Find the word "Texas" below. Copy each line that has it.

[SUPPLIED RECORDS — start]

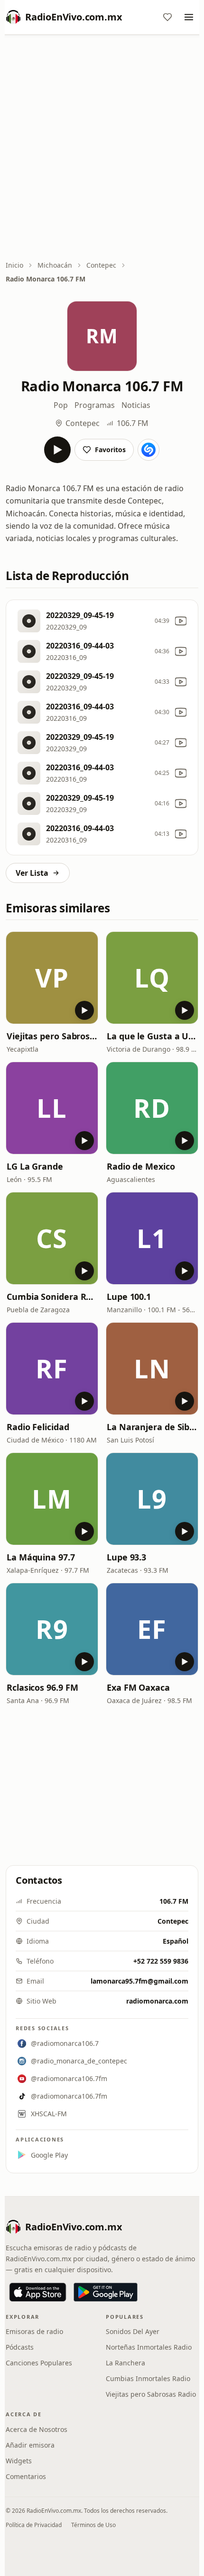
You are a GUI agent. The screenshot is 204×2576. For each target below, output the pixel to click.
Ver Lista (32, 873)
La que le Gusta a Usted (152, 1036)
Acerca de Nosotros (36, 2429)
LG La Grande (35, 1166)
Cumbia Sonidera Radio (52, 1296)
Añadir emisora (30, 2445)
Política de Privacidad (34, 2525)
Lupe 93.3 (126, 1557)
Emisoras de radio (34, 2331)
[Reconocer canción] (148, 450)
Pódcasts (20, 2347)
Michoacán (54, 265)
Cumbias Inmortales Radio (148, 2378)
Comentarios (26, 2476)
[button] (52, 977)
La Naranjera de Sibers (152, 1427)
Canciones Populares (39, 2362)
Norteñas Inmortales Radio (149, 2347)
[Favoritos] (167, 17)
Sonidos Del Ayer (132, 2331)
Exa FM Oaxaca (138, 1687)
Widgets (19, 2460)
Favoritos (110, 449)
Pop (61, 405)
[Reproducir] (57, 449)
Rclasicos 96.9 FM (42, 1687)
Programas (94, 405)
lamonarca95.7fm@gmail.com (139, 1980)
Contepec (101, 265)
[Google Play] (106, 2292)
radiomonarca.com (157, 2000)
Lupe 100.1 (129, 1296)
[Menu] (188, 17)
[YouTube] (180, 621)
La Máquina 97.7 (41, 1557)
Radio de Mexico (141, 1166)
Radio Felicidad (38, 1427)
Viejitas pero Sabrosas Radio (52, 1036)
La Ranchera (125, 2362)
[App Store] (38, 2292)
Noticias (135, 405)
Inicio (14, 265)
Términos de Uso (93, 2525)
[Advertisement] (102, 148)
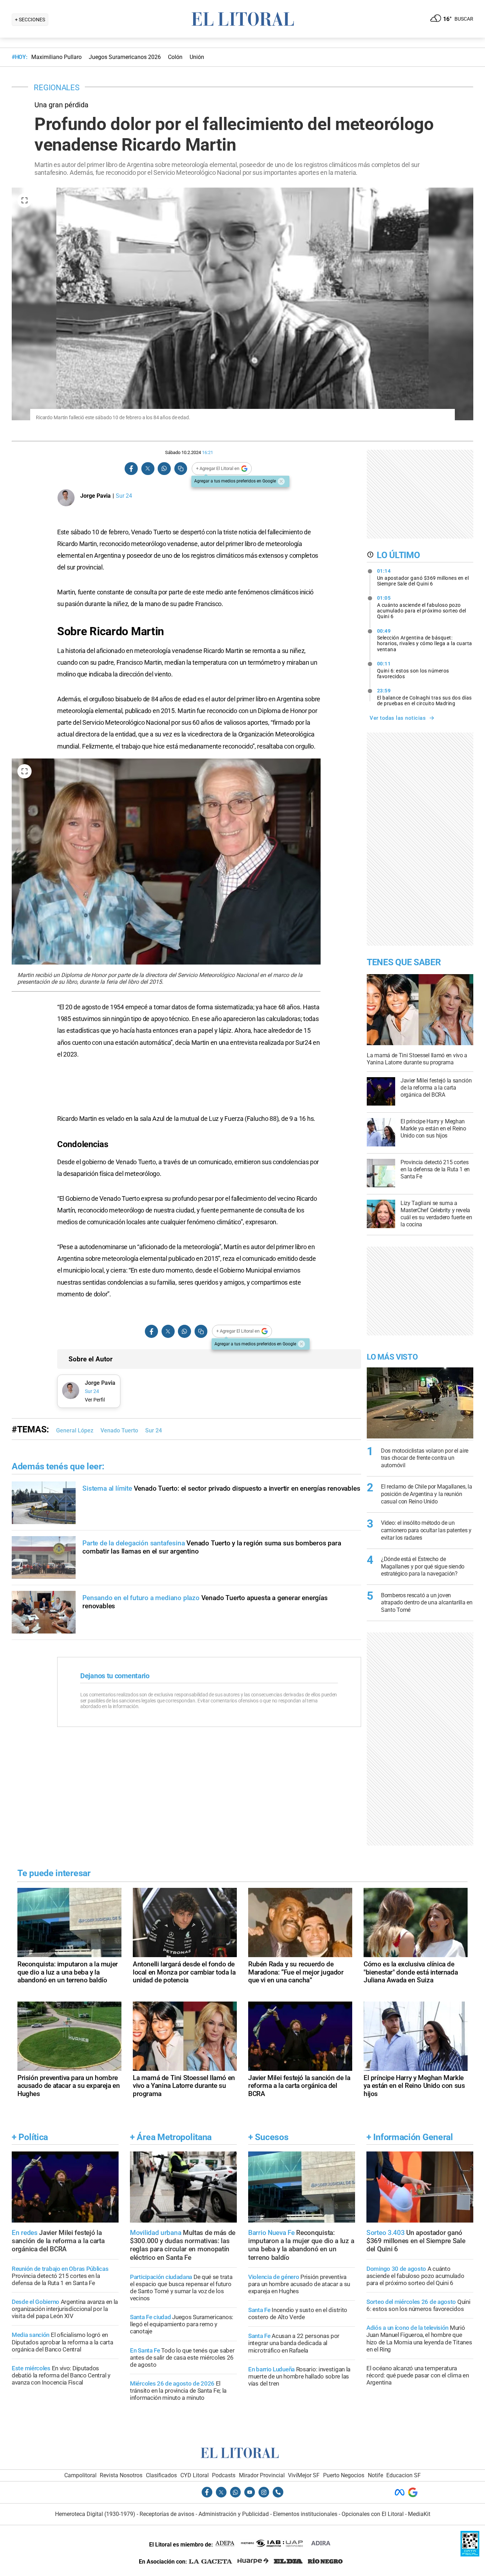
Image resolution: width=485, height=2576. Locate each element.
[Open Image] (24, 200)
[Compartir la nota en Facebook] (131, 468)
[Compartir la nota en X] (148, 468)
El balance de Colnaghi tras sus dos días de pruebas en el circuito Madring (424, 697)
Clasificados (161, 2475)
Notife (375, 2475)
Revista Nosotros (121, 2475)
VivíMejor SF (304, 2475)
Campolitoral (80, 2475)
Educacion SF (403, 2475)
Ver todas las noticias (398, 718)
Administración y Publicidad (233, 2514)
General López (74, 1430)
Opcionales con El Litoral (373, 2514)
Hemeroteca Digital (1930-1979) (95, 2514)
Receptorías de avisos (167, 2514)
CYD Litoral (194, 2475)
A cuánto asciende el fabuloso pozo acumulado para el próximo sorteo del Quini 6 (421, 607)
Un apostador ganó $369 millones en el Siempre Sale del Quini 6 (423, 577)
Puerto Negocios (343, 2475)
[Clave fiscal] (470, 2554)
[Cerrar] (281, 481)
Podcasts (223, 2475)
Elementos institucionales (305, 2514)
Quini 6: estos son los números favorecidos (413, 670)
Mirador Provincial (262, 2475)
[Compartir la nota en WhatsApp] (164, 468)
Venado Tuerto (119, 1430)
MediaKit (419, 2514)
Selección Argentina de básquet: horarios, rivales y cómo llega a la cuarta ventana (424, 640)
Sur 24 (153, 1430)
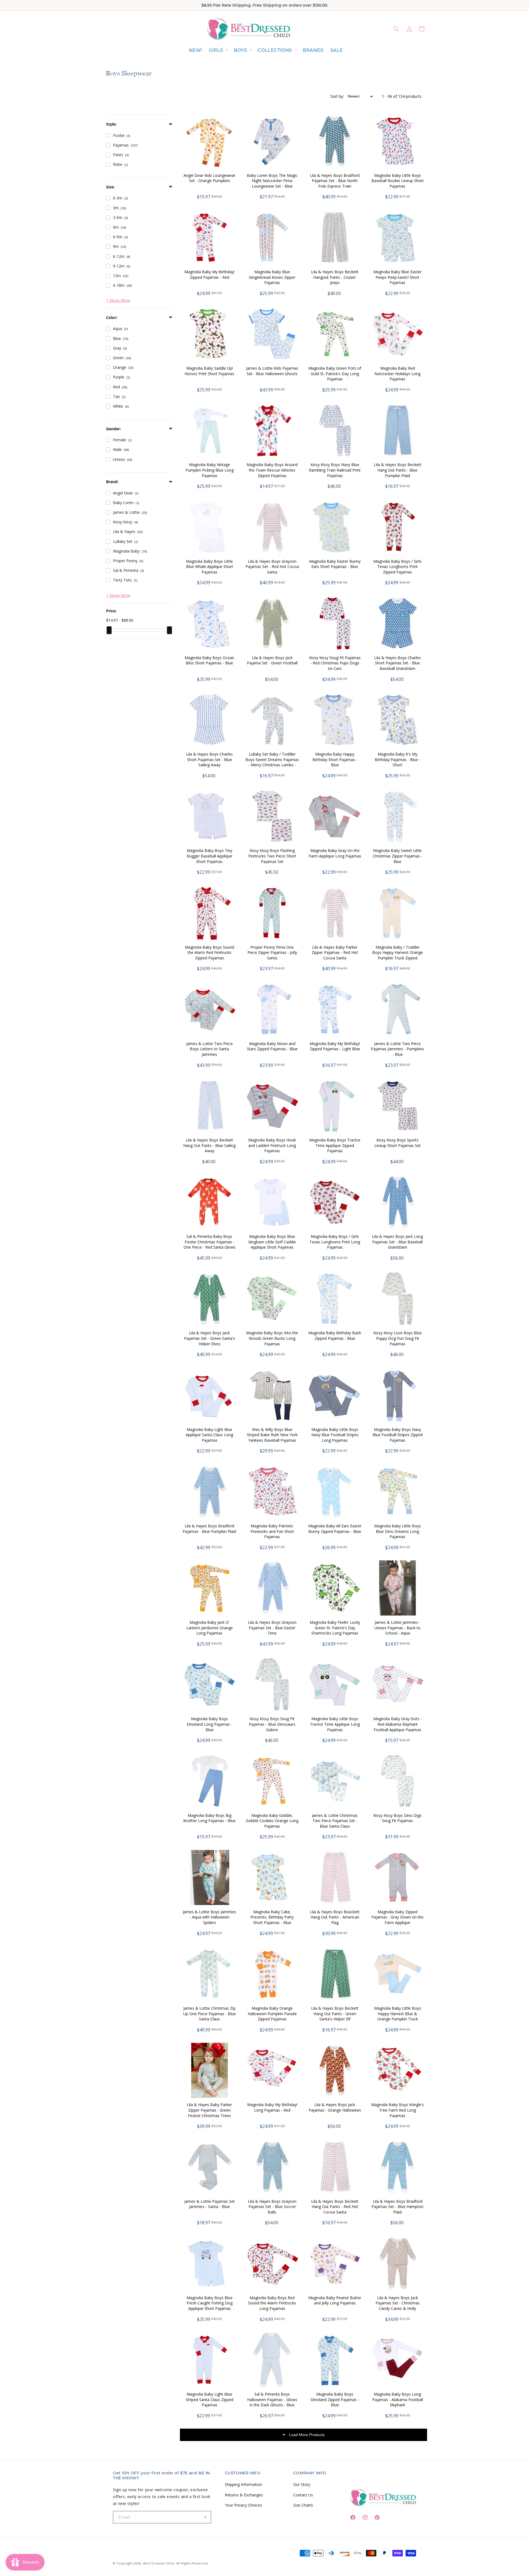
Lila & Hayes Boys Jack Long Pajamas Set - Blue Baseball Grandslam (397, 1242)
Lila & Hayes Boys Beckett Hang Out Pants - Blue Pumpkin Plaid (397, 470)
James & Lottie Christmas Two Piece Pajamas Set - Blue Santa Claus (335, 1821)
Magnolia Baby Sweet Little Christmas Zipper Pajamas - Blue (397, 856)
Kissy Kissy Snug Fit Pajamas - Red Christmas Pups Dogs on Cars (335, 663)
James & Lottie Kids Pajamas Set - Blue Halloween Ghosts (272, 371)
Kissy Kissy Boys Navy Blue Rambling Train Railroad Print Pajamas (335, 470)
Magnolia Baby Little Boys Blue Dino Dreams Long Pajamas (397, 1531)
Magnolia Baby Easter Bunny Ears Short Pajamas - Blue (335, 564)
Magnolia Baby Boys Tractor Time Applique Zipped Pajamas (334, 1145)
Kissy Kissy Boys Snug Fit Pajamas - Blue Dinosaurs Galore (272, 1724)
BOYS (240, 50)
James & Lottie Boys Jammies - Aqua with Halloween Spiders (209, 1917)
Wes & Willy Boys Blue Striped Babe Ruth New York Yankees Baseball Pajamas (272, 1435)
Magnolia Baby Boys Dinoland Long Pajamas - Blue (209, 1724)
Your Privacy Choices (243, 2504)
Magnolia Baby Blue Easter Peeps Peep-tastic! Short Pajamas (397, 277)
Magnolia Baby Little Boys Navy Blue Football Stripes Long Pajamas (334, 1435)
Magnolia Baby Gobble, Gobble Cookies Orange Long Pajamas (272, 1821)
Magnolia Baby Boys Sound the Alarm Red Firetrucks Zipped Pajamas (209, 952)
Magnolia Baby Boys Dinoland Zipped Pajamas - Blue (335, 2399)
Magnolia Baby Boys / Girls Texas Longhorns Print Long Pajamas (334, 1242)
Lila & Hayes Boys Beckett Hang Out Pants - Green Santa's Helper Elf (334, 2014)
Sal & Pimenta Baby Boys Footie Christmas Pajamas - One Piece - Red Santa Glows (209, 1242)
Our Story (301, 2484)
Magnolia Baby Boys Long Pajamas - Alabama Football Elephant (397, 2399)
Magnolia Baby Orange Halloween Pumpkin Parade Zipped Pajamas (272, 2014)
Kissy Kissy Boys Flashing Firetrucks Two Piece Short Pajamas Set (272, 856)
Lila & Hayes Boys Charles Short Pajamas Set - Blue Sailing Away (209, 759)
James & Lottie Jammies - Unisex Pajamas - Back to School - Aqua (397, 1628)
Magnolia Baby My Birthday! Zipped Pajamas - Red (209, 274)
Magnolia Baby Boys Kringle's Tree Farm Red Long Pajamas (397, 2110)
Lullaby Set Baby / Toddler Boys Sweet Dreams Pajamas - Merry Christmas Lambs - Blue (272, 762)
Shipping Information (243, 2484)
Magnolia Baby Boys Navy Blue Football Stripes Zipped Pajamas (398, 1435)
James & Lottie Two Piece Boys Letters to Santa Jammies (209, 1049)
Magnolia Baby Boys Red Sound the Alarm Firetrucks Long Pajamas (272, 2303)
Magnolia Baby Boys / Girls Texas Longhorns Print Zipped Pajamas (397, 567)
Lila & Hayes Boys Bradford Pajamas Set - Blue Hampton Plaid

[SUPPLIED RECORDS — finish]

**EXERCISE OUTPUT:**
Magnolia Baby Boys / Girls Texas Longhorns Print Long Pajamas (334, 1242)
Magnolia Baby Boys / Girls Texas Longhorns Print Zipped Pajamas (397, 567)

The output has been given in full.